**Task input**
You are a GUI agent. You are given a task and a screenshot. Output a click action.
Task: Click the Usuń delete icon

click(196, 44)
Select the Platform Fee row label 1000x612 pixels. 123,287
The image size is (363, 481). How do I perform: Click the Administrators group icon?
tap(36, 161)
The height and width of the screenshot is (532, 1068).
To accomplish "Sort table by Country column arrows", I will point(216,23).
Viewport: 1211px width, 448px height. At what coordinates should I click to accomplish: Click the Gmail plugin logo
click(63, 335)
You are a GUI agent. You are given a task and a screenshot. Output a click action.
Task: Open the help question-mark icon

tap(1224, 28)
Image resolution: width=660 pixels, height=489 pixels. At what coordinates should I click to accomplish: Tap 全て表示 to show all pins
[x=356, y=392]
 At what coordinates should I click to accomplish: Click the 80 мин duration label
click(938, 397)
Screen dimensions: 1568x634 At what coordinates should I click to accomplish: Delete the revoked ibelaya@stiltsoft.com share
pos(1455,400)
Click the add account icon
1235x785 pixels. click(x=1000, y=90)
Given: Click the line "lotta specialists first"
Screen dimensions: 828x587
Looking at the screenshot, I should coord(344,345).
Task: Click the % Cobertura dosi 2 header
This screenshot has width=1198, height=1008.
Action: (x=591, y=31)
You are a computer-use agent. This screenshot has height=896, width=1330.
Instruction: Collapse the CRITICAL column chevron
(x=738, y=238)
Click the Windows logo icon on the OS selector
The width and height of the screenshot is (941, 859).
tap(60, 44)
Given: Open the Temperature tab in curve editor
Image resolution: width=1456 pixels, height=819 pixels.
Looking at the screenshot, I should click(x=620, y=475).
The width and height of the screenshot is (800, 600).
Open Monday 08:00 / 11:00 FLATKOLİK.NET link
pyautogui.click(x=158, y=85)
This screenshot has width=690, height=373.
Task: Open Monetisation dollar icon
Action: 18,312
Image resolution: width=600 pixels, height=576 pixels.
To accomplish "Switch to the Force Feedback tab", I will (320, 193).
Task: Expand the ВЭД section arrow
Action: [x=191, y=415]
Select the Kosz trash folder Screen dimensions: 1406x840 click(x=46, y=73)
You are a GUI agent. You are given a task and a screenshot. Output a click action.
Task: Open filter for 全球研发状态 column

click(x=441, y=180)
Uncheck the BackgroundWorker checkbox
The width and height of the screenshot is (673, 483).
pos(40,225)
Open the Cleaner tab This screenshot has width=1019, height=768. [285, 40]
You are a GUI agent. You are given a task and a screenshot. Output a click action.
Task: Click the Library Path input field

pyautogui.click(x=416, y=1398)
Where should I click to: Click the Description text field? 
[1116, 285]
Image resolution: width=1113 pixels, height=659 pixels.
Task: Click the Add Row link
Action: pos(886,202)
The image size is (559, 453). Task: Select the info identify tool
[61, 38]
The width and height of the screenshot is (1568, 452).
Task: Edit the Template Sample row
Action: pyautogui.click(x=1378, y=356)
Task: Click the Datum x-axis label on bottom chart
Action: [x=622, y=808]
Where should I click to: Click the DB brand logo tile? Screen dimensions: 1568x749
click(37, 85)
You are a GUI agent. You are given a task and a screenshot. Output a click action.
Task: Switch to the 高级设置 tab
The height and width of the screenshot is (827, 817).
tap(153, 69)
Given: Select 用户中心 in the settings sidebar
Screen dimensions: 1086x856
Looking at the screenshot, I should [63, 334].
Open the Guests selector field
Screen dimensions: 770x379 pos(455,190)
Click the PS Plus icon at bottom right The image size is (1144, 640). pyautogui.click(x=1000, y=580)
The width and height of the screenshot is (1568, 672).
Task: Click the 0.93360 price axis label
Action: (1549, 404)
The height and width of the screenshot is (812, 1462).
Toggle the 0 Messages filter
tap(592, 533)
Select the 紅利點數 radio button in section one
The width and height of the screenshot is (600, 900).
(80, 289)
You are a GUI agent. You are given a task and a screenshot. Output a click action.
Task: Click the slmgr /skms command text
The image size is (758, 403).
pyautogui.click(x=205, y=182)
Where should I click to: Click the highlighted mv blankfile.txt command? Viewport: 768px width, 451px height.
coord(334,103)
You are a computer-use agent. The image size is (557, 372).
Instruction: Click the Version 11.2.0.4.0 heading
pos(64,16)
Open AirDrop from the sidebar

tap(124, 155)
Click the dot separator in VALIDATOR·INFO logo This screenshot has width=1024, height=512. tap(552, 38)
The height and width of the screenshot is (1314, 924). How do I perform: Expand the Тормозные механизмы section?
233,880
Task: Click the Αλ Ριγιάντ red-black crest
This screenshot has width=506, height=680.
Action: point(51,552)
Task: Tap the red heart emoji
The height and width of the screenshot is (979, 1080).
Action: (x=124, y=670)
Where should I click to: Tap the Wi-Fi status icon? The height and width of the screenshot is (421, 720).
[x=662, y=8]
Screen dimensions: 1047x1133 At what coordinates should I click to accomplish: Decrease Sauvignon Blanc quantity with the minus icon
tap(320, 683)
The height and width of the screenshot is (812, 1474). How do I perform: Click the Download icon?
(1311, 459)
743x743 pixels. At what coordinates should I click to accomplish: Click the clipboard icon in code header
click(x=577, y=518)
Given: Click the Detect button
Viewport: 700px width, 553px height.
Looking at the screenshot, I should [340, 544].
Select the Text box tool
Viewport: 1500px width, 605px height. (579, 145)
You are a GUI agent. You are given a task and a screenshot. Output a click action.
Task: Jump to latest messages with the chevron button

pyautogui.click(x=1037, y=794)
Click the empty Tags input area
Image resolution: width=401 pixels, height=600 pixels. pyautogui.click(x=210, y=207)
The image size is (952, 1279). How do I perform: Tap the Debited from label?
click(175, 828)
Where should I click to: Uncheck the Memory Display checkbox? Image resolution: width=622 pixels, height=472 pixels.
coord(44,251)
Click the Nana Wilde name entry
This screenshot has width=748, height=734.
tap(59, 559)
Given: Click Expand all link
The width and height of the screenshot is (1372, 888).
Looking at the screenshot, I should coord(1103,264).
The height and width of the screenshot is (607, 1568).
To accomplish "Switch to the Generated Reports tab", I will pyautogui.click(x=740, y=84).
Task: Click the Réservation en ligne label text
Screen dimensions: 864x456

**Task requirements**
Pull out every line in the items above that contains the word "checkbox", matching case exactly.

**In response**
Uncheck the BackgroundWorker checkbox
Where should I click to: Uncheck the Memory Display checkbox? Image resolution: width=622 pixels, height=472 pixels.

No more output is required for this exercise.